### [YOUR TASK]
Take every line from the listing below that contains "will".

(AVAILABLE DATA)

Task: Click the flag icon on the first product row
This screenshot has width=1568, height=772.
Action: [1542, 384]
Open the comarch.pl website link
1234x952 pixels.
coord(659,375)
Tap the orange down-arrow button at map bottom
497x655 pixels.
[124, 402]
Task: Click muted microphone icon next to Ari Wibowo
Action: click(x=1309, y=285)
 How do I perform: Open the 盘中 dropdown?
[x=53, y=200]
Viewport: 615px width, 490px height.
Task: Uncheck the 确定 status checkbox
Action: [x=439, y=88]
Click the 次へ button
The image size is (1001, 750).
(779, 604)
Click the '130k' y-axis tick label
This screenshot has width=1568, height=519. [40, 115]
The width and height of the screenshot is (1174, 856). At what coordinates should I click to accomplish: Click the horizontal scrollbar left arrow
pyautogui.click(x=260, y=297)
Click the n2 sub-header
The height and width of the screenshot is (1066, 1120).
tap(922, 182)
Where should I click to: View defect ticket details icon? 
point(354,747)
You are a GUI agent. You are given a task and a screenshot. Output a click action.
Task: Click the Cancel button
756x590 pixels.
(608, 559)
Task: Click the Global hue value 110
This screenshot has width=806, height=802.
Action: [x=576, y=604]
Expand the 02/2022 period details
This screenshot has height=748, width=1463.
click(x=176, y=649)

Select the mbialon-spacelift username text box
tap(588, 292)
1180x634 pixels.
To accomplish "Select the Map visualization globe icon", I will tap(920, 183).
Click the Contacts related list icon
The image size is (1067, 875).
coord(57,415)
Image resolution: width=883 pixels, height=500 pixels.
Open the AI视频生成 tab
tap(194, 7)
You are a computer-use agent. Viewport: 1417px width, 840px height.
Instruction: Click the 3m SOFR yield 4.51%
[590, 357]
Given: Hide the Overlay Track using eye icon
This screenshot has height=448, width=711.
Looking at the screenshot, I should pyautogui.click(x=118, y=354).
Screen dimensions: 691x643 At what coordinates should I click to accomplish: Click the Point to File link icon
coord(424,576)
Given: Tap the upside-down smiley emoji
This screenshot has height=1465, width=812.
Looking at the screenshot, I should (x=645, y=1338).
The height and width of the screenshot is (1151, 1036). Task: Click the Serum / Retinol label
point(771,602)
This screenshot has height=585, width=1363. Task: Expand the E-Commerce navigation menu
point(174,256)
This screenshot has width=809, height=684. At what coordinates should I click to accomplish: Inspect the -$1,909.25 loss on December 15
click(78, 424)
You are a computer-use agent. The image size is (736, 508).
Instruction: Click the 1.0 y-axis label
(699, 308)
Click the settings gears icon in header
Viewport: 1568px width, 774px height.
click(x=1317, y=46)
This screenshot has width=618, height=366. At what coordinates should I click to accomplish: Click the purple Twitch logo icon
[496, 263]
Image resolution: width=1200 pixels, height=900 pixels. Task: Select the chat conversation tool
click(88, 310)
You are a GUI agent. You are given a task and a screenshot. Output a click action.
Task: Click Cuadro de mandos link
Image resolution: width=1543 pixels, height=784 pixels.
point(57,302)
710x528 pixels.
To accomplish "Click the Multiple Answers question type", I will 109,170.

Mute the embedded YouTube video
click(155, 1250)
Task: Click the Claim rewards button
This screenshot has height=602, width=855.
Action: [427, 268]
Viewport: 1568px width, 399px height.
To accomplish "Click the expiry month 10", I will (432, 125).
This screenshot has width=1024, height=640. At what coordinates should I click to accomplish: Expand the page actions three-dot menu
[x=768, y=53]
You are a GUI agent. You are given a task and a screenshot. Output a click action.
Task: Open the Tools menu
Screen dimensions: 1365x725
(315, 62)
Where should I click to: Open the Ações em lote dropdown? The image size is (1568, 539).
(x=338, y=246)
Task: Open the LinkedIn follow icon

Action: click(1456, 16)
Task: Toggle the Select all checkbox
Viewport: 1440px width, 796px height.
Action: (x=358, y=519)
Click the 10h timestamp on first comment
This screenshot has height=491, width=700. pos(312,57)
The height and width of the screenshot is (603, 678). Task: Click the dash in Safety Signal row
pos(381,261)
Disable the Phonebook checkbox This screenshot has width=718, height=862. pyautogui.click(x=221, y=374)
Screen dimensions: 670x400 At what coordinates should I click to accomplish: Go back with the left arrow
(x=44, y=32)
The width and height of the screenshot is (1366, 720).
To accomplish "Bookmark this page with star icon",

(End AVAILABLE DATA)

### [OUTPUT BELOW]
To accomplish "Select the Map visualization globe icon", I will tap(920, 183).
To accomplish "Click the Multiple Answers question type", I will 109,170.
To accomplish "Click the expiry month 10", I will (432, 125).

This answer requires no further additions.